D'autre part, la Cour ne s'est prononcée que sur la compétence exclusive ou non de l'Union pour conclure l'accord et non sur la compatibilité de ce dernier avec le droit communautaire. C'est pourquoi la Fondation Nicolas Hulot, l'Institut Veblen et Foodwatch demandent au nouveau gouvernement français de s'associer à la Belgique pour interroger la justice européenne sur la compatibilité du Ceta.

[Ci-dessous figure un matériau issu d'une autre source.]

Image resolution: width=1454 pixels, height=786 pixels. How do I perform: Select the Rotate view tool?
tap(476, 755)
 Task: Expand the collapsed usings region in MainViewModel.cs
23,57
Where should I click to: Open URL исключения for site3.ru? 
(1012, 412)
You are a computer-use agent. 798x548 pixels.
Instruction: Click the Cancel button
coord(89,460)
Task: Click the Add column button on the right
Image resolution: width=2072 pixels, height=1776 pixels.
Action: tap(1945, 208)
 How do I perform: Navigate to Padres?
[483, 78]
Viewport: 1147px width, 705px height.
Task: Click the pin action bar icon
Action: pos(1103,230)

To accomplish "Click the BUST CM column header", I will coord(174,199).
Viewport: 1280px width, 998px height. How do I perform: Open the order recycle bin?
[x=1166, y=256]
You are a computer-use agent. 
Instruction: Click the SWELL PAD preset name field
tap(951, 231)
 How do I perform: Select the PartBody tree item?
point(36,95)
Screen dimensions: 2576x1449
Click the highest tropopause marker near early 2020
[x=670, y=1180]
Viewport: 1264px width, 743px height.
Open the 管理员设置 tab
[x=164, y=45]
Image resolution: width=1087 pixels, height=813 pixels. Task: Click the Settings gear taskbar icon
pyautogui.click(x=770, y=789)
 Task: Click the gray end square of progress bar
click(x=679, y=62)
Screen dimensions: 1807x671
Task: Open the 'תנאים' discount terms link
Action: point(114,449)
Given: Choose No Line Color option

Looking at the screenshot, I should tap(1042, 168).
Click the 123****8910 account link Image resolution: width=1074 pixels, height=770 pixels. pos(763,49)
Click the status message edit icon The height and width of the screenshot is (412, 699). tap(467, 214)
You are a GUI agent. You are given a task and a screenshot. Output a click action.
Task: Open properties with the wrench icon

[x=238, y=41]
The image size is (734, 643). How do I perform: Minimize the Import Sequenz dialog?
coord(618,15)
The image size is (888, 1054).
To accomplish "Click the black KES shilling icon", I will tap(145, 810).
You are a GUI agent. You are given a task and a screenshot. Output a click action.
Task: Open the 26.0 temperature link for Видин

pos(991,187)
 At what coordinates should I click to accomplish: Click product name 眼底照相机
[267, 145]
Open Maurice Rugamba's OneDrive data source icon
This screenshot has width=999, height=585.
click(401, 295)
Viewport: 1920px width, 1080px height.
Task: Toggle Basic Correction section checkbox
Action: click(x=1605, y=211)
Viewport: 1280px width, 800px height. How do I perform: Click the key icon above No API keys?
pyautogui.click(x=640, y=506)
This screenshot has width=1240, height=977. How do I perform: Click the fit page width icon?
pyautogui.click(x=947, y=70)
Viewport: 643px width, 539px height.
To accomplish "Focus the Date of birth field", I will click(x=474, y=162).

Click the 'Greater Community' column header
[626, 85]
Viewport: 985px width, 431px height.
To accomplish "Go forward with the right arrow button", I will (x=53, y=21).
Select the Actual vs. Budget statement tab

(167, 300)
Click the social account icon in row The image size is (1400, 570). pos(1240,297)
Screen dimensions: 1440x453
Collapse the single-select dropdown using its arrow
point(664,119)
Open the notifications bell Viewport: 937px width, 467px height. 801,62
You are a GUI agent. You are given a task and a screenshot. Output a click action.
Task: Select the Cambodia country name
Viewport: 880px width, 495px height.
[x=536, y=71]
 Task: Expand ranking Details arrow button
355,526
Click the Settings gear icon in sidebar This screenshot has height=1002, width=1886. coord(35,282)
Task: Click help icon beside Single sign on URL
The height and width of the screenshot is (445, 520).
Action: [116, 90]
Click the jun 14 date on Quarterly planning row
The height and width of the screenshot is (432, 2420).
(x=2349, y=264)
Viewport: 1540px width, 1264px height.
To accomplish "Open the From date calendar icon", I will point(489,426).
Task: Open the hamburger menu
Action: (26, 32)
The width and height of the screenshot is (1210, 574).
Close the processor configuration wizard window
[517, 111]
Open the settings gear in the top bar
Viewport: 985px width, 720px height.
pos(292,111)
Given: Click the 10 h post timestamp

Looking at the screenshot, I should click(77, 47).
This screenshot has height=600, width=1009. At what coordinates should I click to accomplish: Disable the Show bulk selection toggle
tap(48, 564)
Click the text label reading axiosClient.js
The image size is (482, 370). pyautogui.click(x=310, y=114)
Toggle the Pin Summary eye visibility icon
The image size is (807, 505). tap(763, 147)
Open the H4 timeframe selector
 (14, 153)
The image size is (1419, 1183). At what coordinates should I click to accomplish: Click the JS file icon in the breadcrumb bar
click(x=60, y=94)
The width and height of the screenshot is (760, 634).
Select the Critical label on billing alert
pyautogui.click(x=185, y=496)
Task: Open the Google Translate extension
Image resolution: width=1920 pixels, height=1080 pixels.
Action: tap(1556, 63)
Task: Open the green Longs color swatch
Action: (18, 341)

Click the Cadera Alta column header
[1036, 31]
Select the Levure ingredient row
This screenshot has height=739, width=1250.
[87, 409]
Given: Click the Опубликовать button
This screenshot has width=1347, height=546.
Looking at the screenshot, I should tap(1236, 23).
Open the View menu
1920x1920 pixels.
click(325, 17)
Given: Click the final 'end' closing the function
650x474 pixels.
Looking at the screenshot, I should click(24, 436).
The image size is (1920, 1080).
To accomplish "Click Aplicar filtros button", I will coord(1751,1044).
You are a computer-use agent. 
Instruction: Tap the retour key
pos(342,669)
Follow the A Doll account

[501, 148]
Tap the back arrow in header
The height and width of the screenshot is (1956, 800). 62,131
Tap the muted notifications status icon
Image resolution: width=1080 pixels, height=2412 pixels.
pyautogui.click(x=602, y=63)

"Une telle démarche compléterait utilement les saisines des cours constitutionnelles française et allemande, dont les décisions sont attendues respectivement pour le début de l'été et la fin de l'année", estiment les ONG. Plus d'une centaine de députés français ont en effet saisi le Conseil constitutionnel en février dernier sur le traité euro-canadien en se fondant notamment sur une violation du principe de précaution. Un mois après, les juges constitutionnels annonçaient le report de leur décision de façon à poursuivre leur instruction.

Vers une expertise scientifique ?

"Le Ceta rendrait quasiment impossible de prendre des mesures de protection des citoyens comme l'interdiction des perturbateurs endocriniens, et éloignerait la France et l'UE un peu plus des engagements pris en matière de lutte contre le changement climatique", estiment l'Institut Veblen et ses deux comparses. Un point de vue conforté sur ce dernier point par le Commissariat général au développement durable (CGDD) qui considère le projet de traité comme non compatible avec les objectifs climatiques de l'Accord de Paris.

Les regards sont désormais tournés vers le nouvel exécutif. Quelques jours avant son élection, Emmanuel Macron déclarait avoir entendu "les doutes et les incertitudes" sur le Ceta et annoncé la nomination d'une commission d'experts pour évaluer les conséquences de l'accord sur l'environnement et la santé.